I'm confused by this proof and I don't buy it, especially since the definitions, including that of "parsing," are too imprecise to warrant some reduction proof. You also don't need reduction to show the existence of an example, which is what you're essentially trying to do. You seem to be making the claim that when you have code

BEGIN { x(); sub foo { } }

then foo() will be declared only when x() terminates.

But that's like writing this Java code

for(;;) { } int x;

and asking whether "x" will ever be declared, which says absolutely nothing about how this program is parsed (and it's parsed fine).

Cheers.

Replies are listed 'Best First'.
Re^2: Perl Cannot Be Parsed: A Formal Proof
by Jeffrey Kegler (Hermit) on Aug 15, 2009 at 01:53 UTC

    In a series of three articles in The Perl Review, now available online, I laid this proof out much more carefully, in three different versions. The most bullet-proof version derives the result directly from Rice's Theorem.

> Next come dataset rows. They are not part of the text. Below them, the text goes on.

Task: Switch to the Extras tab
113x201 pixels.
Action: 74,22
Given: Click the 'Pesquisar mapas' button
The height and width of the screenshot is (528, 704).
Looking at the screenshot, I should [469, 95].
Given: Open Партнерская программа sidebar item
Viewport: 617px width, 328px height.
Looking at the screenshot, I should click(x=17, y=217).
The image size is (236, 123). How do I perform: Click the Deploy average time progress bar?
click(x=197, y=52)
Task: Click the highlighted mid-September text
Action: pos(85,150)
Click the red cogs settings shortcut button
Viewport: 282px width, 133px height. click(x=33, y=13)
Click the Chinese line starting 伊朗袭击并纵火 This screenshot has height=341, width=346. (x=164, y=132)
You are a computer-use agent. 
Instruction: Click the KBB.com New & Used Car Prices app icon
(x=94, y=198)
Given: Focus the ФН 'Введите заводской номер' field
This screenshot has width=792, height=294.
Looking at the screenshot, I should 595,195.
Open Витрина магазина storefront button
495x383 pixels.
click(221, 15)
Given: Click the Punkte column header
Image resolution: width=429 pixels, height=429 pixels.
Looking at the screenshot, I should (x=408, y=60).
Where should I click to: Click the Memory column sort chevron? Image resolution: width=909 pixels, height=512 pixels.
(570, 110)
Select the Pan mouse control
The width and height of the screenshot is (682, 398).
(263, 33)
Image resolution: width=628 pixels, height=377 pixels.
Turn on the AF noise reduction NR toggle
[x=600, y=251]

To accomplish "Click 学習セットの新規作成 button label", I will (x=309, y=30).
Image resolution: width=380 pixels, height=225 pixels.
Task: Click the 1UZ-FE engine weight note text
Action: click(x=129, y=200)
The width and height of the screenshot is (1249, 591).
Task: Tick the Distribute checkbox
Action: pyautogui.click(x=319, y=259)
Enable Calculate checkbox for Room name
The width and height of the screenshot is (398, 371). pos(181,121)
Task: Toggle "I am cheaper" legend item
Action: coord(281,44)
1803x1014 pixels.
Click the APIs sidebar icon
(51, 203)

    You are right that the proof would not go through if the only way of establishing a prototype for a Perl function was via a function definition. As I said in Perl Review (4.3, p. 28):

    I must show that I can use Turing-complete Perl code to determine the prototype of the dunno subroutine at compile time. A function definition won’t work.

    Summarizing from that article, there are at least two ways that the prototype of a subroutine can be established using Turing-complete Perl code. One is with symbol table manipulation, for example:

    BEGIN { *dunno = sub () { 3 } }
    A second way is to put the function definition into a string which is eval'd in a BEGIN block. I believe clever monks will be able to think of others.
Re^2: Perl Cannot Be Parsed: A Formal Proof
by chromatic (Archbishop) on Aug 14, 2009 at 02:31 UTC

    You seem to be making the claim that when you have code

    BEGIN { x(); sub foo { } }

    then foo() will be declared only when x() terminates.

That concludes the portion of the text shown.